Verrett made the Mets' roster for Opening Day in 2016. On April 13, 2016, Verrett made his first start of the season and second of his career against the Miami Marlins at Citi Field in place of Jacob deGrom. Verrett pitched six scoreless innings, and received a no decision.

On April 19, 2016, he made his second start of the year against the Philadelphia Phillies at Citizens Bank Park. He once again pitched six scoreless innings just allowing six hits, one walk and striking out four for his first win of the season. The Mets would go on to win 11–1. In his first two starts, he hasn't allowed a run while striking out ten in twelve innings. Verrett also recorded his first major league hit, a double on 1–0 pitch from the opposing pitcher Vince Velasquez to lead off the fifth inning.

===Baltimore Orioles===
On November 30, 2016, Verrett was traded to the Baltimore Orioles in exchange for cash considerations. He made his Orioles debut on April 30, 2017, pitching two scoreless innings and getting the win against the New York Yankees. In 4 games for Baltimore, he posted a 4.22 ERA with 9 strikeouts over 10 2/3 innings pitched. Verrett was designated for assignment by the Orioles on September 1. He cleared waivers and was sent outright to the Triple–A Norfolk Tides on September 5. Verrett elected free agency on September 30.

===NC Dinos===
On November 18, 2017, Verrett signed a one-year contract worth $800,000 with the NC Dinos of the KBO League. He became a free agent following the season.

===Oakland Athletics===
On February 8, 2019, Verrett signed a minor league deal with the Oakland Athletics. He made 7 appearances (4 starts) for the Double–A Midland RockHounds, recording a 3.93 ERA with 33 strikeouts across 34 1/3 innings pitched. Verrett elected free agency following the season on November 4.

===Cleburne Railroaders===
On March 12, 2021, Verrett signed with the Cleburne Railroaders of the American Association of Professional Baseball. Verrett made one appearance for Cleburne, pitching six innings of one–run ball.

===Seattle Mariners===
On May 23, 2021, Verrett’s contract was purchased by the Seattle Mariners organization. Verrett made 19 starts with the Triple-A Tacoma Rainiers, going 11–4 with a 4.74 ERA and 88 strikeouts. He became a free agent following the season.

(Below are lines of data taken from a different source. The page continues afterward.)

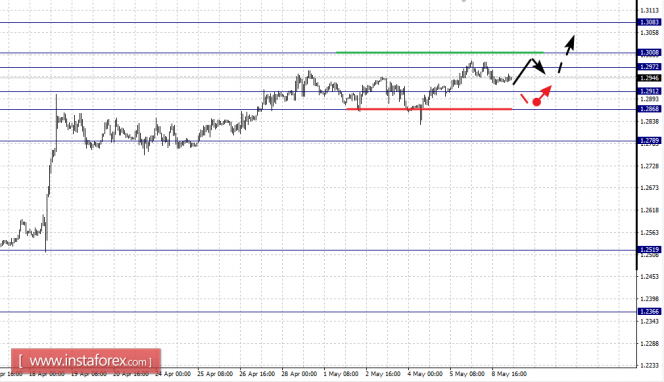The height and width of the screenshot is (382, 664).
Task: Select the red horizontal support line
Action: tap(429, 109)
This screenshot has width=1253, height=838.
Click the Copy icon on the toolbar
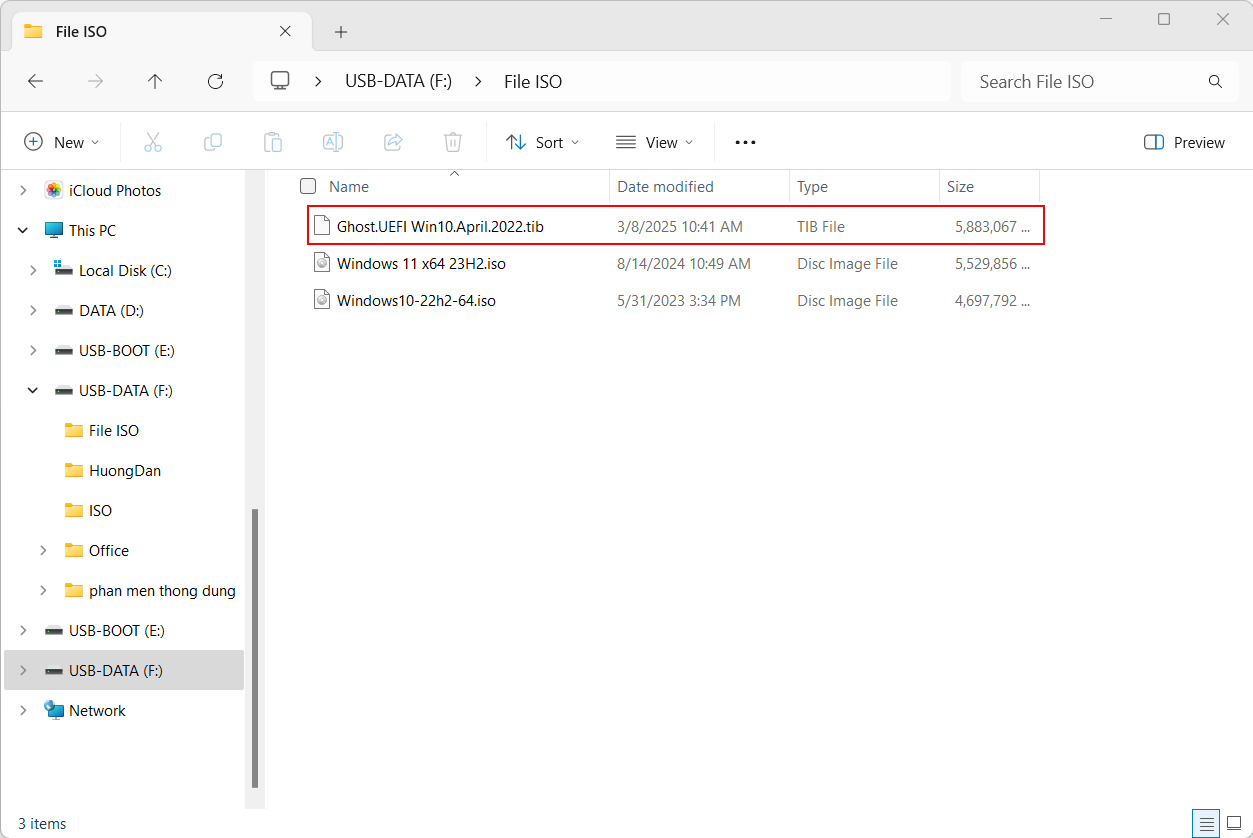[x=212, y=142]
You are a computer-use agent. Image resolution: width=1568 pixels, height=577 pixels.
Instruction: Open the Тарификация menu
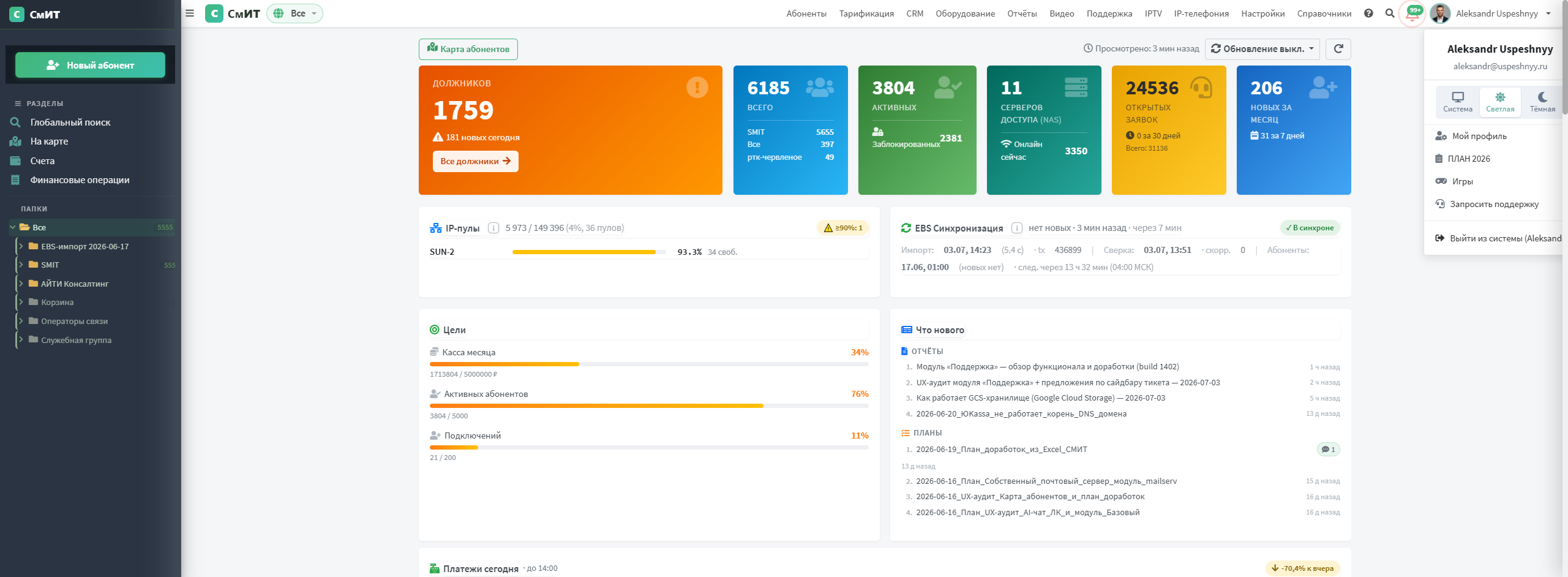[866, 13]
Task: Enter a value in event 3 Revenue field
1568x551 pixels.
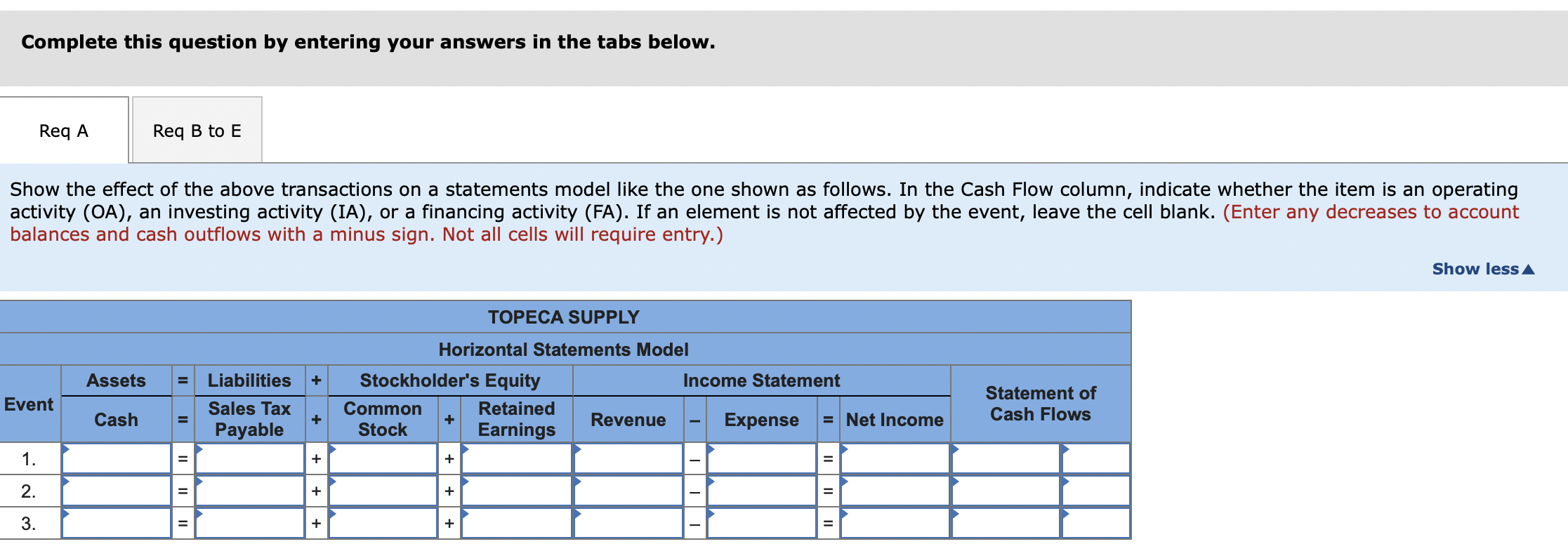Action: click(628, 522)
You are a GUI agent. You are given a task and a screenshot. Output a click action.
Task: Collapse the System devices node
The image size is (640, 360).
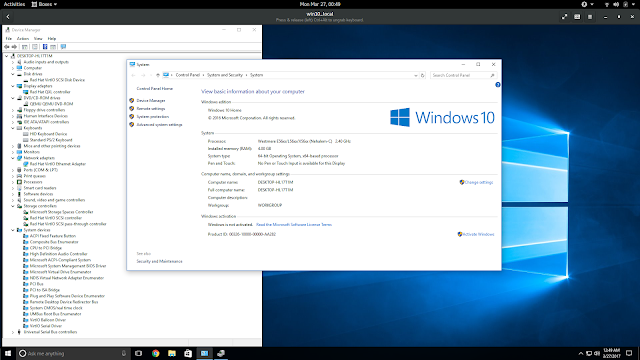[13, 230]
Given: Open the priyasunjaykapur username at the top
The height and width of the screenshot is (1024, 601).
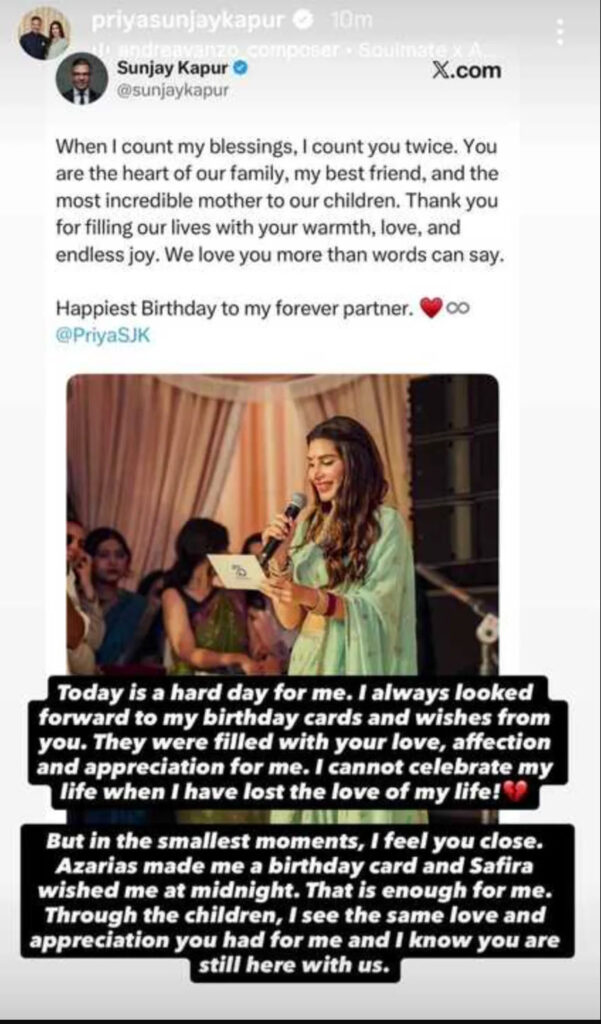Looking at the screenshot, I should [189, 21].
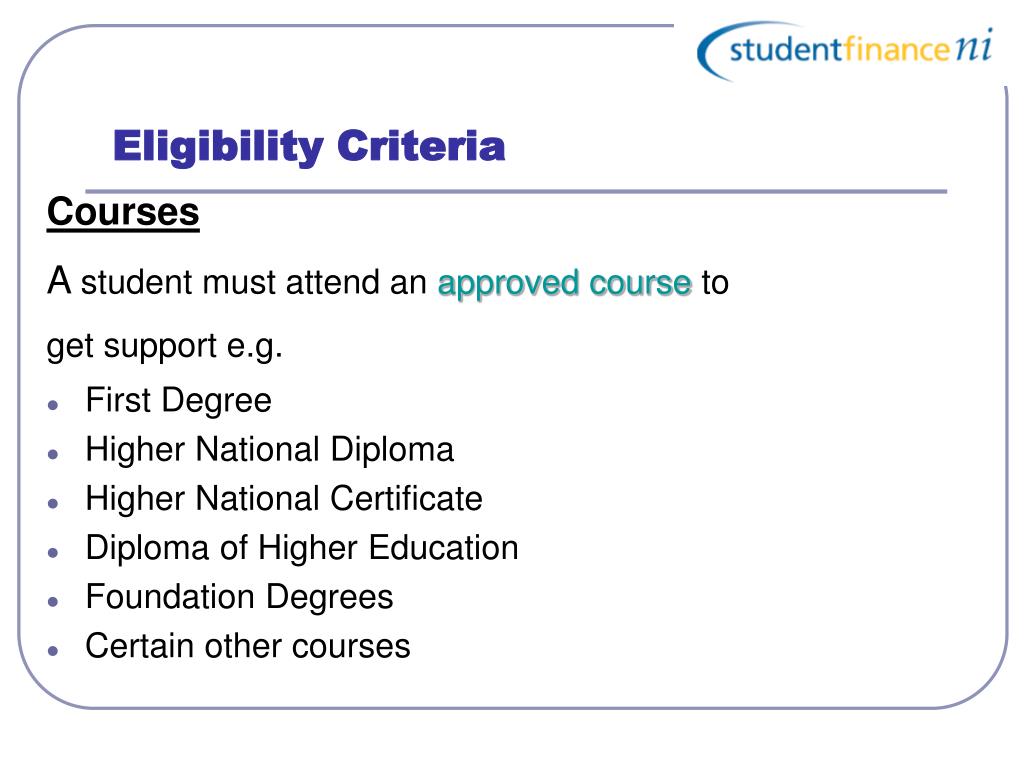Click bullet dot beside Diploma of Higher Education
This screenshot has height=768, width=1024.
tap(54, 552)
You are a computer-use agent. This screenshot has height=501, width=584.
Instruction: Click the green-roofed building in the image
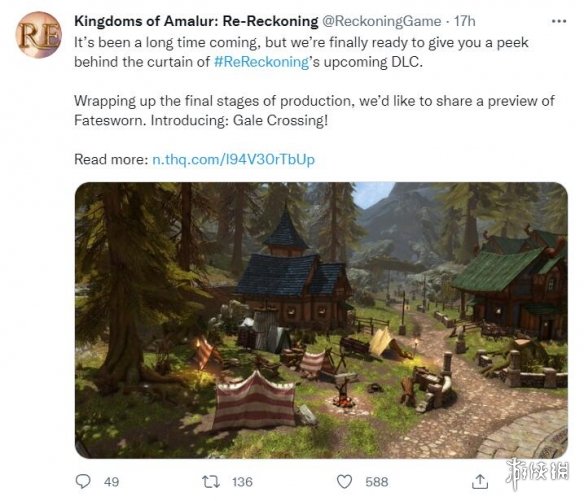pyautogui.click(x=510, y=283)
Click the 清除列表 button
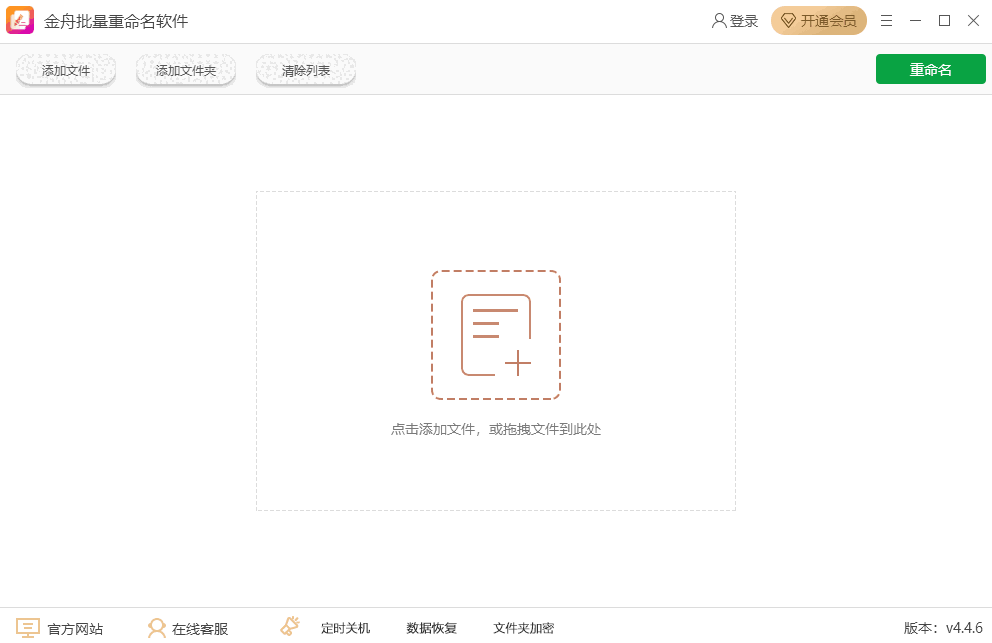Screen dimensions: 992x643 tap(306, 70)
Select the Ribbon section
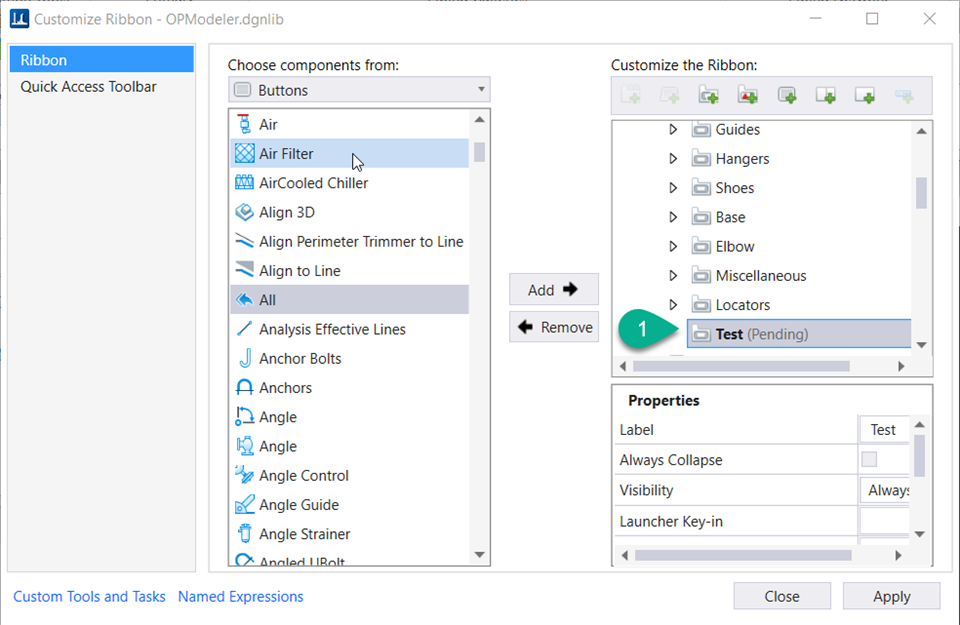 (100, 60)
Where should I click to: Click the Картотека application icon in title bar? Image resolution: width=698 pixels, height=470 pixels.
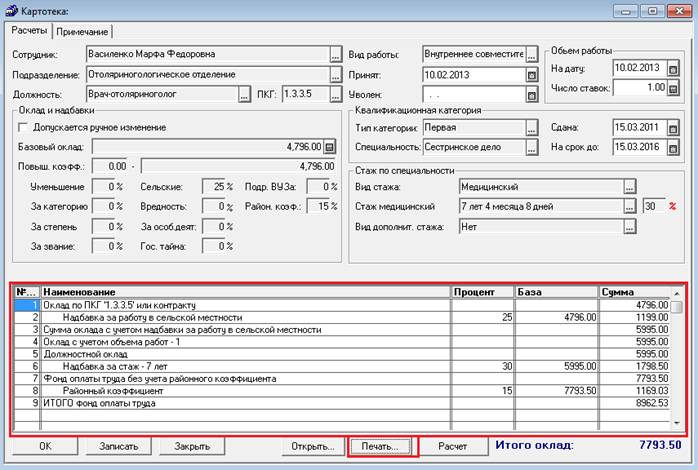(x=12, y=11)
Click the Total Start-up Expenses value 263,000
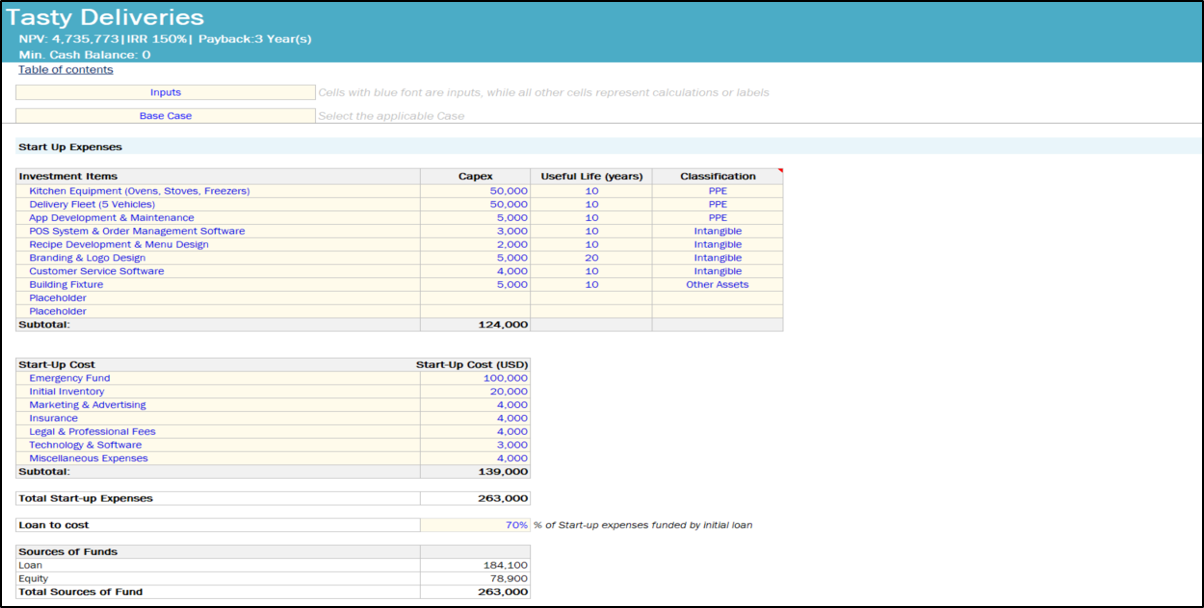 tap(475, 498)
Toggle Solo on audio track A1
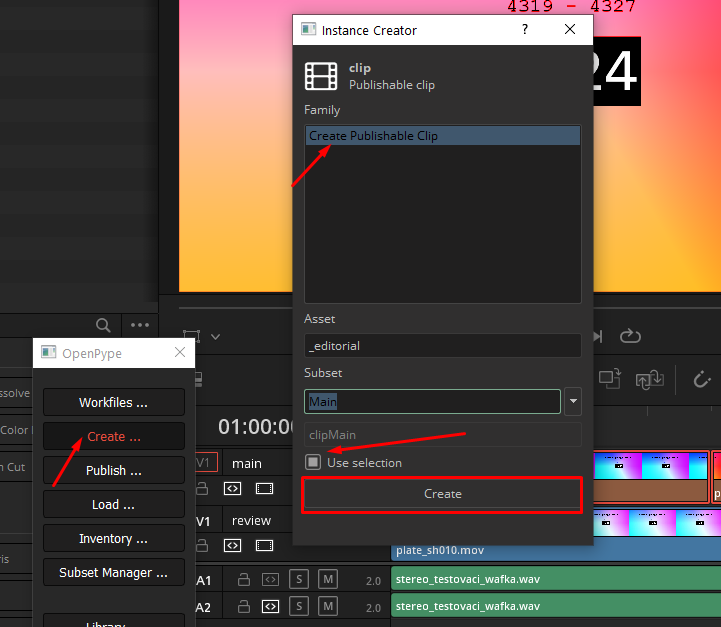The height and width of the screenshot is (627, 721). (298, 579)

===Washington Nationals===
On February 18, 2022, Verrett signed a minor league contract with the Washington Nationals. In 24 games (21 starts) for the Triple-A Rochester Red Wings, he compiled an 8-9 record and 3.80 ERA with 102 strikeouts across 125 2/3 innings pitched. Verrett elected free agency following the season on November 10.

==Personal life==
Verrett and his wife, Erin, reside in Arlington, Texas.